The twenty year period from 1987-2007 was the real aberration. What’s happening now is a reversion to normalcy.
Prior to Peter Lynch’s books, the celebrity of Buffett, the all-day news channels and websites devoted to chronicling stock prices, etc, the vast majority of people were passive investors. But they didn’t realize it. The predominant form of retirement investment was happening out of their hands, and in the hands of the massive pension fund management and administration complex, all over America. You traded your best thirty years to a corporation or a union or a government agency in exchange for someone managing the money behind the scenes that would one day represent your retirement. You didn’t see your pension’s money manager face to face or have conversations about the stocks and bonds he was buying. You didn’t feel personal ownership over the investments themselves. You were merely a passive investor, awaiting your investments to turn into a stream of income upon retirement.
And if you owned individual stocks in the 30’s, 40’s, 50’s, 60’s, 70’s, it was because you were in the upper class or you had a very savvy parent or grandparent that had accumulated these investments. Often, they were in the form of stock certificates, held passively in an attic or a binder or a safe deposit box. Another possibility is you worked for a company that distributed shares as part of compensation or severance or to commemorate some long anniversary of your labor at the company. My wife’s grandmother had hundreds of shares from the various Baby Bell telephone companies she worked at in the 60’s, 70’s and 80’s. She was not an “active investor” simply because she held these shares individually as opposed to within an index fund. American households owned stocks individually prior to the aberrant period of stock market enthusiasm – but they weren’t operating under the delusion that they had the ability to trade against everyone else successfully, or that they ought to be spending their free time trying. They may have owned stocks, but they weren’t active investors.
Speculative bubbles in stock market activity and enthusiasm had come and gone since the beginning of our nation – first with canals in the early 1800’s, then with railroads fifty years later, then during the electricity and automobile boom of the 20’s, etc. But these were manias. They came and went. They had nothing to do with investing per se. They were gambling opportunities.

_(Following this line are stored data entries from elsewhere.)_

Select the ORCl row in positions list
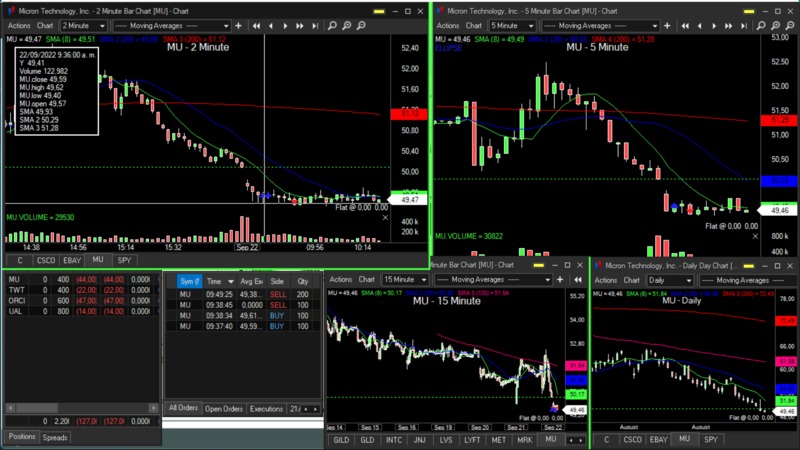(x=15, y=301)
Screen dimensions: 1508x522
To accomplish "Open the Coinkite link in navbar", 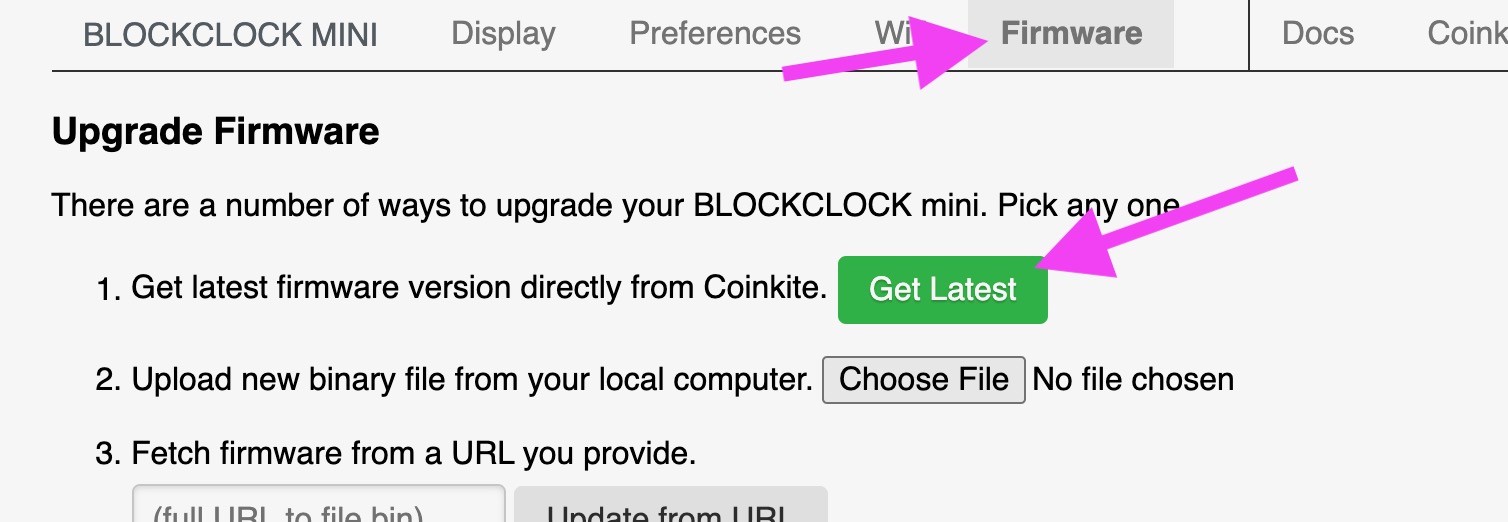I will click(1466, 34).
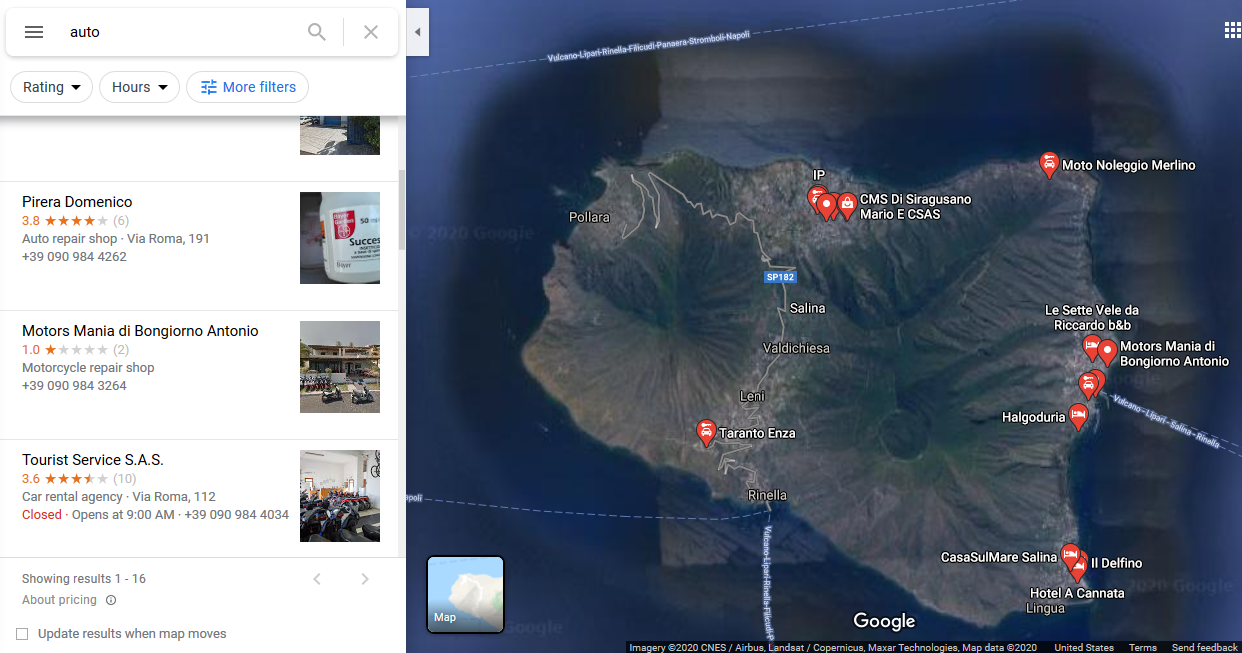
Task: Select the Moto Noleggio Merlino map pin
Action: 1049,165
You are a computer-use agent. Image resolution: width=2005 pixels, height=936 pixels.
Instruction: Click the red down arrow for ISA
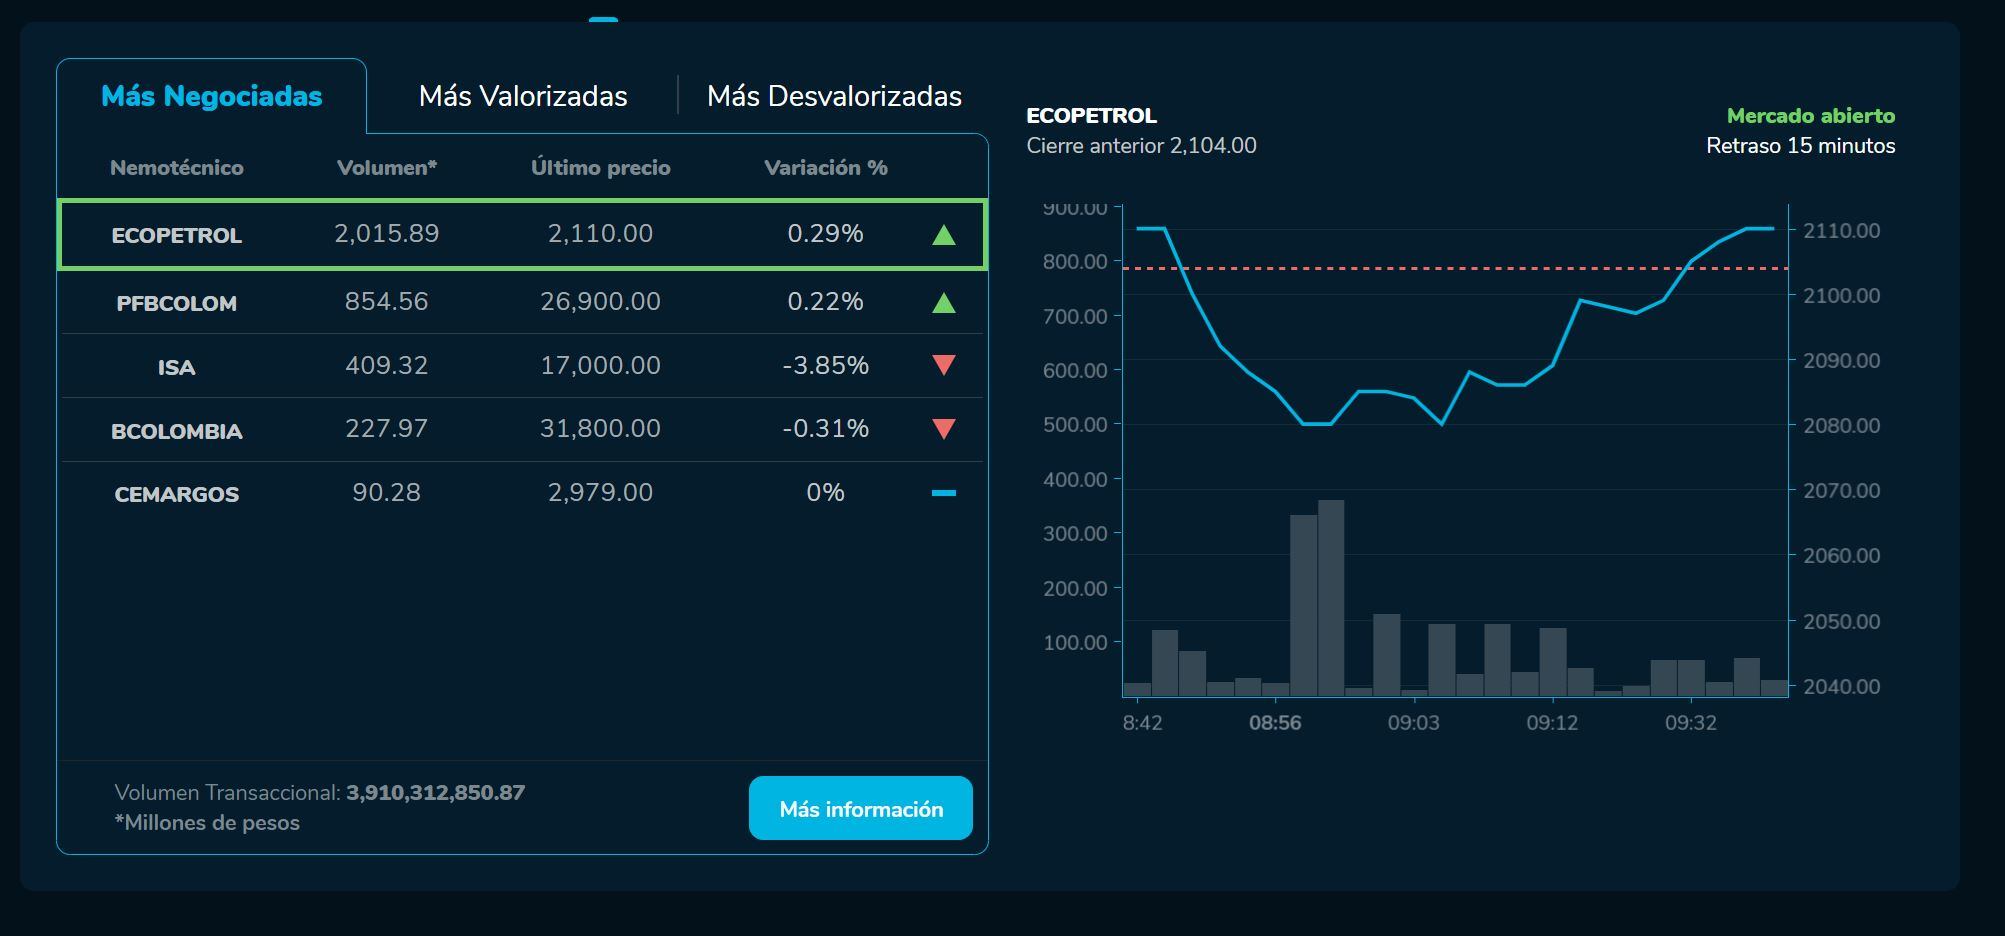click(943, 365)
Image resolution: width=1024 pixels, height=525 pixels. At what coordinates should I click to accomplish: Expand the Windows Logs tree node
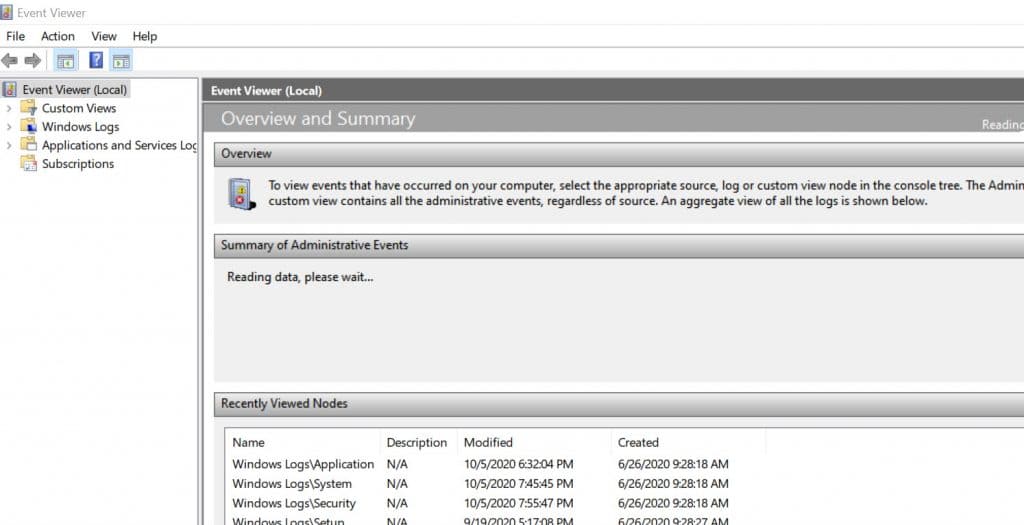[9, 127]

Pensions were the first form of investing that had ever caught on among mainstream American households. And their role in how these pensions were invested was almost non-existent – entirely passive. Once they were given domain over their own retirement funds in the shift from defined benefit pension plans to defined contribution 401(k)’s in the 80’s and 90’s, the brief dalliance with stock market fun and candy took hold, and an entire superstructure of fund companies and financial media had erected itself around them. What you are witnessing now is the slow and steady dismantling of this structure. It’s been over for a long time, but the realization has only become apparent in the last few years.
The popularity of passive investing isn’t new at all, it’s a throwback to the days of people focusing on their own work and careers, not trying to pick managers and become part-time market speculators. You can never have a bubble in humility, apathy and passivity, which had always been the status quo up until the ’87-’07 period and is the more natural posture for investors to adopt for the future.